In 2009, DARPA (Defense Advanced Research Projects Agency), which is a research arm of the U.S. Department of Defense, put forth an interesting challenge. They were going to place 10 red, anchored, 8 foot tall weather balloons across the United States and have teams compete to see who can identify the location of all ten balloons first; the winner gets $40,000…that’s it. No other information was disclosed aside from the fact that somewhere in America there were 10 giant red balloons hovering somewhere.
Teams from across the country competed but in the end MIT won the contest, they identified all 10 balloons in under 9 hours, how?
MIT created an incentive program where they rewarded people for information on the balloons. If you saw the balloon and reported it you received 2k, if you told someone about the contest who then knew a location of a balloon you received 1k and so on and so forth. The interesting part of the exercise is how this information spread throughout the country in just a few hours. I’m sure you know what I’m going to say…it spread through social media channels such as Facebook and Twitter.
There were three key lesson learned from this experiment:
- Social media allows communication and interaction at a mass level
- Social media can be used as a valuable data source
- Social media can be used in many ways to solve diverse problems
- The effectiveness of crowd-sourcing across boundaries
This really gives you something to think about when considering enterprise social networks and being able to connect and engage your workforce. Organizations today have distributed teams and collectively have access to enormous amounts of information and employee ideas which can be used to solve problems and identify new opportunities.

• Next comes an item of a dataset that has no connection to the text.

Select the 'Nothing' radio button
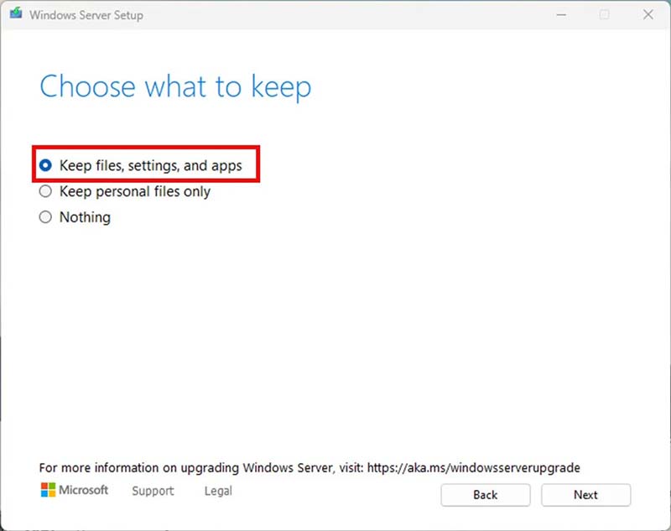The height and width of the screenshot is (531, 671). (x=46, y=217)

It may be a trivial comparison but if a team from MIT is able to track down 10 balloons in random locations in the country (again, mainly through social media), think about the things your employees can come together to do. Even though the incentive that the MIT team created proved to be a useful motivator, we need to remember that the consumer web is not the same as the enterprise.
These types of experiments are valuable examples of how the collaborative technologies and strategies we have today are dramatically impacting and changing the future of work. If you were to think back just 8 years ago before we had many of the social media platforms that we have today; this balloon problem would have virtually been impossible to solve. This is the power and the value of connection and collaboration.
I think perhaps one of the clearest things this shows us is the strength of weak ties and power of networks. The reason the challenge was won was not because of who the team at MIT knew, but because of who they didn’t know. It was won because they created weak ties with people; and what greater way to form these weak ties at scale than through social media. The exact same thing is true within organizations.
Weak ties are people outside of your direct network that you can have some sort of a connection with (for example Twitter followers or Linkedin connections). These weak ties can be leveraged to solve problems such as finding information, getting answers to a question, or locating a subject matter expert.
Whether your organization is small (Chess Media Group for example is just a handful of people) or large (some of our clients have hundreds of thousands of employees) one thing is clear; there is tremendous value in collaboration and being able to connect people and information, anytime, anywhere, and on any device.